Scheiterhaufen in Liége. Erste Erwähnung katharischer Gemeinschaften mit einer bischöflichen Hierarchie.

1145

Missionszug Bernhard v. Clairvaux` in das Gebiet von Toulouse und Albi. Bernhard verflucht den Ort Verfeil. Der Missionszug scheitert.

1157

Konzil in Reims gegen die Häresie.

1163

Scheiterhaufen in Köln.

1165

Bedeutende Konferenz der Katharer und Katholiken in Lombers, in der Nähe von Albi.
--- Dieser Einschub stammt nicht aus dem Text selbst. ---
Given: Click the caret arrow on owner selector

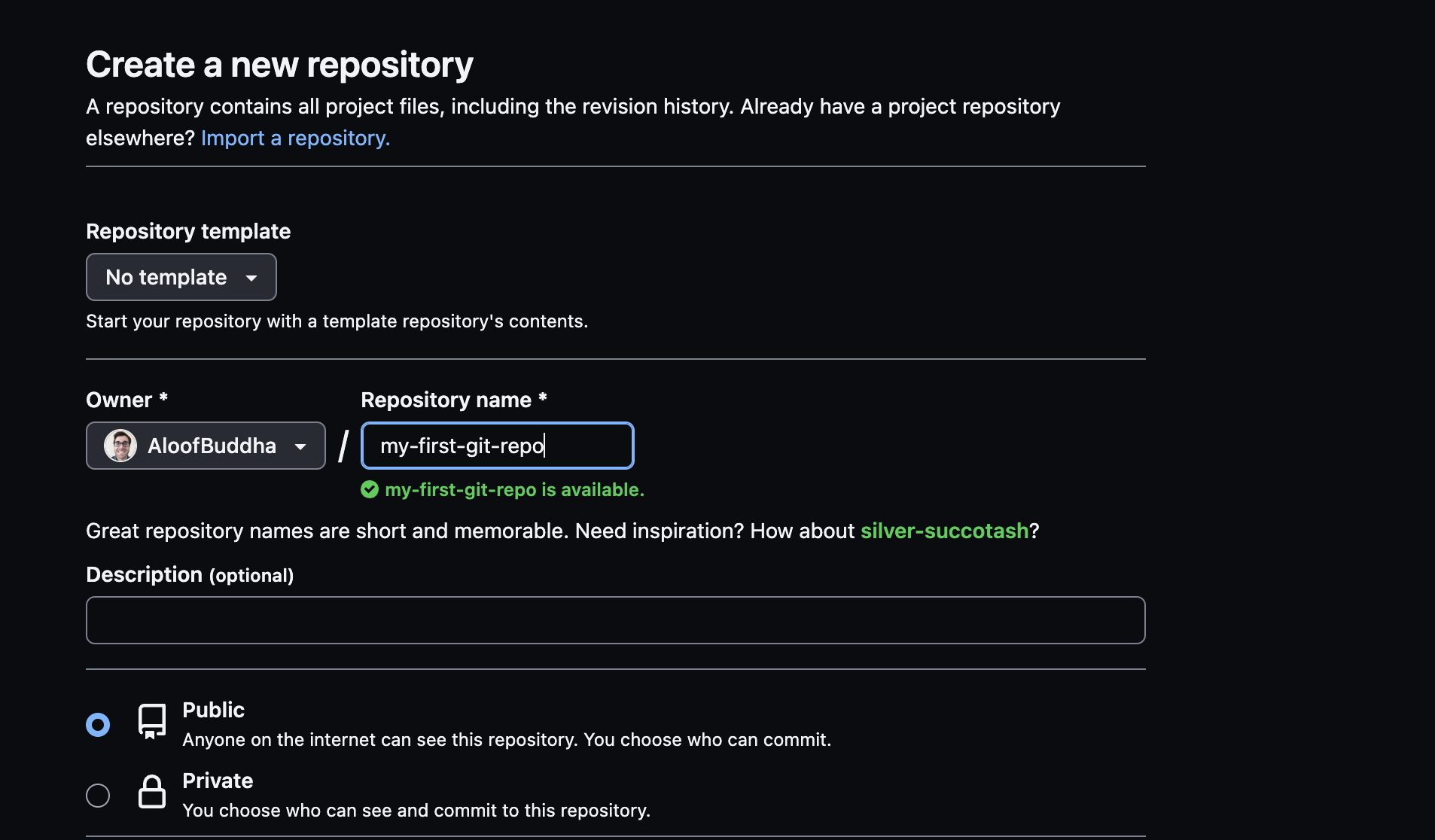Looking at the screenshot, I should (300, 446).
Der Benediktiner Ekbert (+ 1185) verfaßt dreizehn „Sermones adversus Catharorum Errores“, da viele katholische Priester gar nicht wußten, was es mit der Ketzerei auf sich hatte, und wie sich der Katharer vom Katholiken unterschied. Erstmals werden die Lehren der Katharer und der Katholiken gegenüberstellte.

1167

Zwei Jahre später (1167) spitzte sich die Angelegenheit erneut zu: Katharerkonzil in St. Felix-de-Caraman, im Lauragais. Die Katharer legten auf ihrem Konzil den „Grundstein ihres Wirkens als Kirche“ fest und schlugen sich auf die radikal-dualistische Seite ihrer Bewegung, was sich unter anderem auch in der Ablehnung des Eides, Verurteilung der Todesstrafe, Verwerfung des Fegfeuers, der Ablässe, Reliquien und Heiligenbilder niederschlug. Ordination von vier katharischen Bischöfen unter Anwesenheit von Bischof Niketas aus Bulgarien. Ausweitung der katharischen Kirche in Frankreich. Erstmals wurden sogenannte filii mayor und filii minor eingesetzt, Vertreter der jeweiligen Bischöfe.
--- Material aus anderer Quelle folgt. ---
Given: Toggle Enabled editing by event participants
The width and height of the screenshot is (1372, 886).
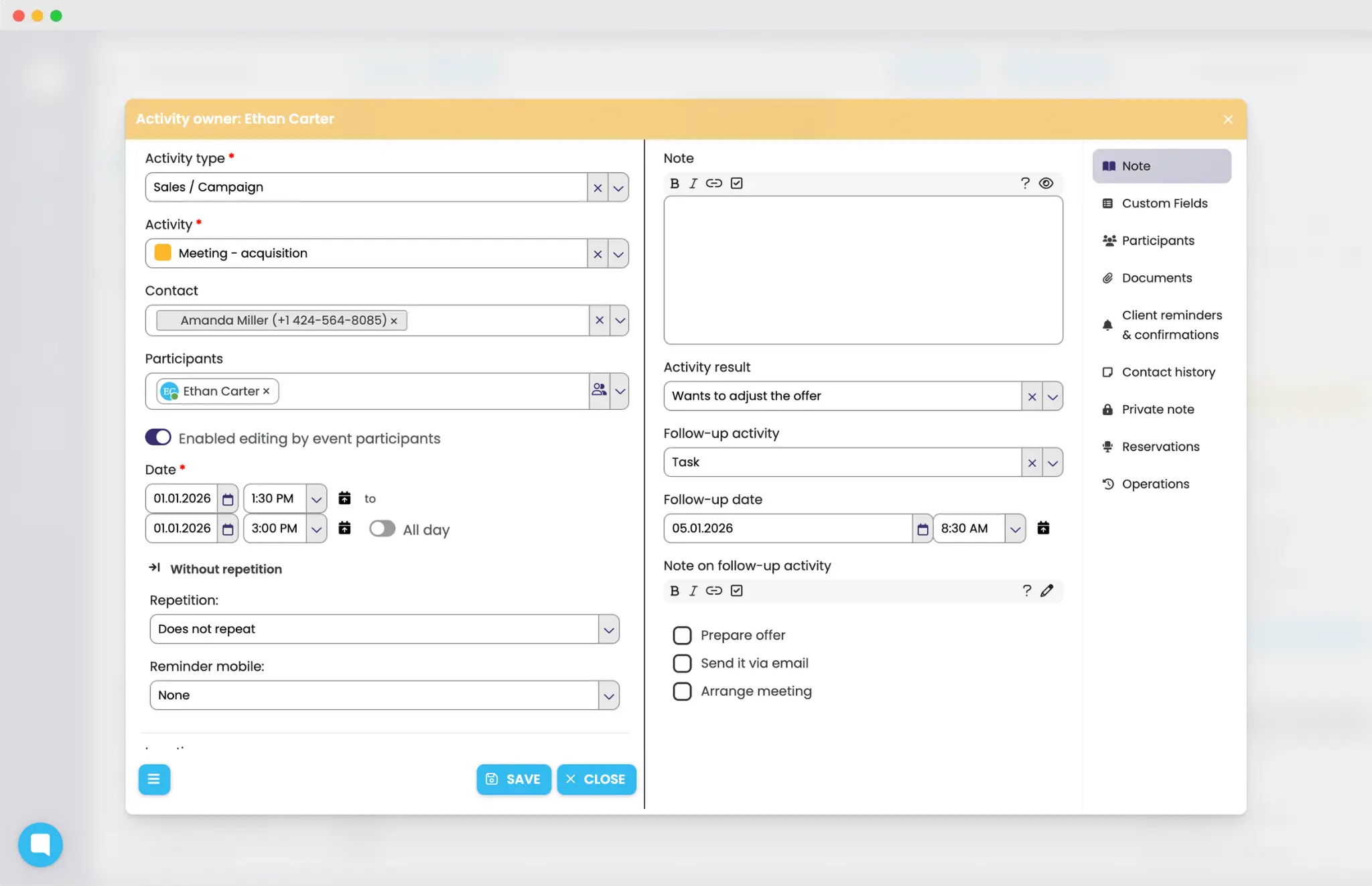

Zu diesem Konzil, bei dem auch die Abgrenzung der katharischen Kirchenprovinzen festgelegt wurde, war kein Geringerer als Bischof Niketas von Konstantinopel angereist, sowie alle katharischen Bischöfe aus Nordfrankreich und der Lombardei. Niketas gab später Anlaß zu Spekulationen, weil er sich angeblich als katharischer „Papst“ bezeichnet hätte. Es war jedoch nur der Name „Pope“, also Priester, den er sich zugelegt hatte.

Die Katharer, die niemals daran gedacht hatten, ihren Glauben gewaltsam auszubreiten, hatten nun eine eigene, unabhängige Kirche gegründet. Wie ein Lauffeuer verbreitete sich diese Provokation im ganzen Land.

Zu Beginn des 13. Jahrhunderts war die Katharische Kirche im Süden Frankreichs bereits so fest etabliert, daß sie kurz davor stand, die Katholische Kirche in dieser Region zu entmachten. Papst Innozenz III. war entsetzt und schrieb: „... sie haben den größten Teil der Bevölkerung erfaßt!“ Und es war sicherlich keine Übertreibung, als Caesarius Heisterbacensis (1851) über sie sagte: „So stark wurde die Ketzerei der Albigenser, daß sie in kurzer Zeit an die tausend Städte ansteckte, und wenn sie nicht mit dem Schwert der Gläubigen eingedämmt worden wäre, glaube ich, sie hätte ganz Europa verdorben.“

Heute schätzt man, daß sich etwa ½ Million Gläubige zu den Katharern zählten. Der katholischen Kirche liefen also die Schäflein in Scharen davon.

1181

Papst Alexander III. ruft zum ersten Kreuzzug auf, unter der Leitung von Heinrich von Clairvaux. Der Kreuzzug erweist sich als Fehlschlag.

1198

Neuer Papst in Rom: Innozenz III. Er klagt die Ketzer an.